Submitted to: Le Lait
Publication Type: Peer reviewed journal
Publication Acceptance Date: 7/18/2007
Publication Date: 11/12/2007
Citation: Qi, P.X. 2007. Casein micelle structure: the past and the present. Le Lait. 87(4-5):363-383. Interpretive Summary: Milk and dairy products are the chief source of calcium and proteins for many people around the world. Curiously, the process whereby the calcium is carried in the milk is not well understood. At the concentrations present in milk, the calcium, and its companion phosphate, would normally precipitate, but this is prevented by a specific class of milk proteins, the caseins. These proteins interact with one another and carry the calcium tightly enough to keep it from precipitating, but not too tight as to prevent its controlled release during digestion. This unique protein-calcium-phosphate transport system is often termed as the casein micelles. The debate remains about the details in this highly complex system. To better understand how the caseins perform their functions of helping provide necessary nutrients to the neonate through a complex interaction mechanism, we examined the casein micelles using high resolution microscopy techniques. The results showed that only specific types of interactions among caseins lead to the formation and stabilization of a complete casein micelle system. These studies not only help us gain basic knowledge about the casein micelles but also suggest possible new applications for milk and dairy products.

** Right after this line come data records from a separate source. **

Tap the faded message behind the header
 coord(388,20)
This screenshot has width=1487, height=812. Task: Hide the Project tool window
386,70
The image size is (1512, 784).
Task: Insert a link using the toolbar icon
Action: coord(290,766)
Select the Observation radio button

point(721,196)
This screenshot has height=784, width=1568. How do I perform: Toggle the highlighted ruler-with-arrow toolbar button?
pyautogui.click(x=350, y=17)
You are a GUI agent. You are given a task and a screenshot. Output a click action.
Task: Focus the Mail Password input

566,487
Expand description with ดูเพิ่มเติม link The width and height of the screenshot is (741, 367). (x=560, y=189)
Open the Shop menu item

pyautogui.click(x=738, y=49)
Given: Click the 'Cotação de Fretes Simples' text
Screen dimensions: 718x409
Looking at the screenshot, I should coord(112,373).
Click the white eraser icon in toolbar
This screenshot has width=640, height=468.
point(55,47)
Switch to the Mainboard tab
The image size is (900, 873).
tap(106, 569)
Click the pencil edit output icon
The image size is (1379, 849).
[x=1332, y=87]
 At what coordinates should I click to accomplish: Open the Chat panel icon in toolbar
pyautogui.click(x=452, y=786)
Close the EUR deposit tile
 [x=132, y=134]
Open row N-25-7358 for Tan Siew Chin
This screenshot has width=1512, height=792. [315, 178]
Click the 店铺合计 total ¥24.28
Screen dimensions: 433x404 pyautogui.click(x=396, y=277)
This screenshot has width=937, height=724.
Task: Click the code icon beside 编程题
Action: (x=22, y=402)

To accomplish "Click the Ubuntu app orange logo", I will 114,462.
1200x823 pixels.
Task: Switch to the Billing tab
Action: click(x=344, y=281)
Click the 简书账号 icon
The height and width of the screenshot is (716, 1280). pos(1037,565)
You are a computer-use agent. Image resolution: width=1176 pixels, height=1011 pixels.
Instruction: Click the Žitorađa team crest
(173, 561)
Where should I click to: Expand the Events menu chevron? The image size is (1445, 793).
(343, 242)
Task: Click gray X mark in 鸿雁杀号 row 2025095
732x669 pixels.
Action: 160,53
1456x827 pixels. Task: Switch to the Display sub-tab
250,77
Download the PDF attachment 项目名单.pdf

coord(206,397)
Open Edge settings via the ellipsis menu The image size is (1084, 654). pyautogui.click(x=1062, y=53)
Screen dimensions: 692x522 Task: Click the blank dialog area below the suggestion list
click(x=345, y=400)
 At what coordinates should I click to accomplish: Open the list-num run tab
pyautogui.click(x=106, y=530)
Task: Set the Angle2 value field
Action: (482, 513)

Technical Abstract: At the heart of the milk system are the colloidal casein–calcium–transport complexes termed the casein micelles. The application of physical chemical techniques such as light, neutron, and X-ray scattering, and Electron Microscopy (EM) has yielded a wealth of experimental detail concerning the structure of the casein micelle. From these experimental data bases have arisen two conflicting models for the internal structure of the casein micelle. One model emphasizes protein submicellar structures as the dominant feature, while the other proposes that inorganic calcium phosphate nanoclusters serve this function. In this study, these models are critically examined in light of the two current primary dogmas of structural biology which are: protein structure gives rise to function and that competent and productive protein – protein interactions (associations) will lead to efficient transit through the mammary secretory apparatus. In this light an overwhelming argument can be made for the formation of proteinaceous complexes (submicelles) as the formative agents in the synthesis of casein micelles in mammary tissue. Whether these submicelles persist in milk has been questioned. Recently we have carried out studies on casein micelles and submicelles using Atomic Force Microscopy (AFM) and high resolution Transmission Electron Microscopy (TEM) to gain insights on the nature of protein-protein interactions in submicelles and micelles from a structural biology perspective. The results provide experimental evidence that protein - protein interactions are important in the formation and stabilization of casein micelles.